Lula pede “quebra completa” de sigilo nas investigações do caso Master
Presidente criticou "vazamentos seletivos" de material das investigações sobre o caso Master "que impactam a disputa eleitoral"
O presidente Lula (PT) criticou nesta quarta-feira, 9, “vazamentos seletivos“ do material das investigações sobre o Banco Master e defendeu “a quebra completa do sigilo das investigações de todos os envolvidos no caso“.
A manifestação foi publicada no X, em meio à crise institucional no Supremo Tribunal Federal (STF), gerada, na semana passada, pelo levantamento do sigilo das mensagens enviadas por Daniel Vorcaro, ex-dono do Master, ao ministro Alexandre de Moraes.
“Diante da gravidade do maior crime financeiro da história do Brasil, o povo brasileiro precisa de explicações e medidas imediatas para enfrentar a crise institucional que tomou conta do Poder Judiciário. Se faz necessário mais transparência e não vazamentos seletivos que impactam a disputa eleitoral”, escreveu Lula.
“A divulgação da verdade, como aconteceu na Operação Spoofing, conduzida pelo então ministro Lewandowski, é um exemplo a ser seguido. Por isso, é urgente a quebra completa do sigilo das investigações de todos os envolvidos no caso Master, seja quem for, doa a quem doer. O Brasil precisa saber a verdade”, complementou.
A Operação Spoofing citada foi uma investigação da Polícia Federal deflagrada em 2019 para apurar a invasão de contas do aplicativo Telegram de autoridades, incluindo magistrados, procuradores da Operação Lava Jato e o então ministro da Justiça Sergio Moro.
Em novo capítulo da crise no STF, o ministro Flávio Dino proferiu decisão, mais cedo nesta quarta, desautorizando o colega André Mendonça e determinando a reintegração do diretor-geral da Polícia Federal, Andrei Rodrigues, no cargo.
Dino afirma que a ordem de Mendonça apresenta vícios processuais e sustenta que a questão deveria ser examinada pelo plenário do Supremo.
O ministro também considerou que o Partido Novo não tinha legitimidade para solicitar uma medida cautelar de natureza penal contra os integrantes da PF.
Segundo Dino, o Código de Processo Penal estabelece que medidas cautelares sejam requeridas pelas partes, pela autoridade policial ou pelo Ministério Público, não incluindo partidos políticos entre os legitimados.
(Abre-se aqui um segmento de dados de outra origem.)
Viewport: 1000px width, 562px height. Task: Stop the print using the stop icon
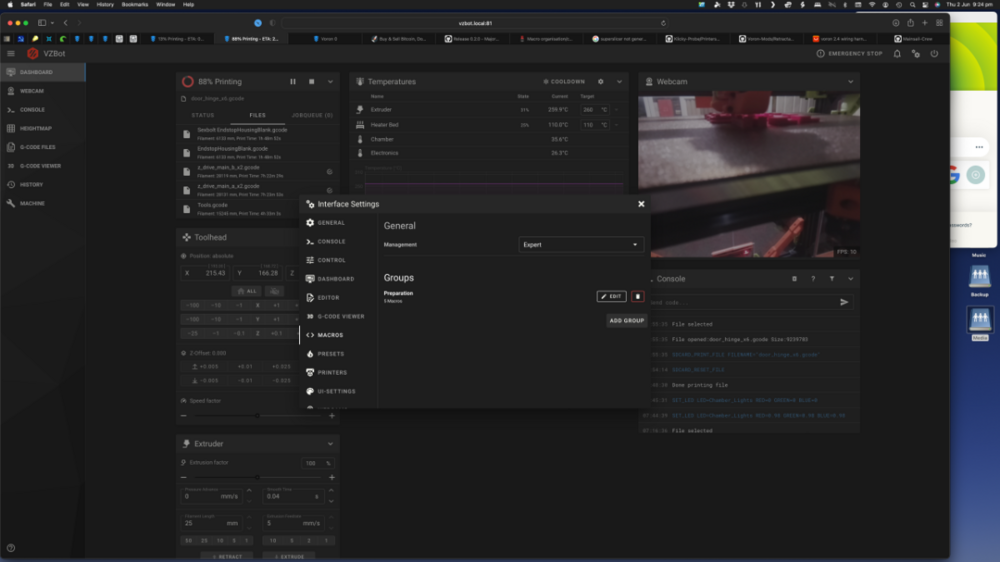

Para ele, a ausência de legitimidade do Novo “macula integralmente” a decisão de afastamento.
“Essa mácula é ainda mais evidente quando se considera que o partido político em foco é direta e imediatamente interessado na suposta medida cautelar, pois possui candidato à Presidência da República que busca sobrepujar o atual mandatário, candidato à reeleição. Não há dúvida de que tal projeto eleitoral é absolutamente legítimo, em sua seara própria, mas não em um processo”, disse Dino.
A decisão também questiona a competência de Mendonça para analisar o pedido. O ministro afirma que o presidente do STF, Edson Fachin, havia instaurado um procedimento para que o plenário examinasse os relatórios da PF que estão no centro da controvérsia. Nesse procedimento, Alexandre de Moraes e o próprio Mendonça foram chamados a se manifestar.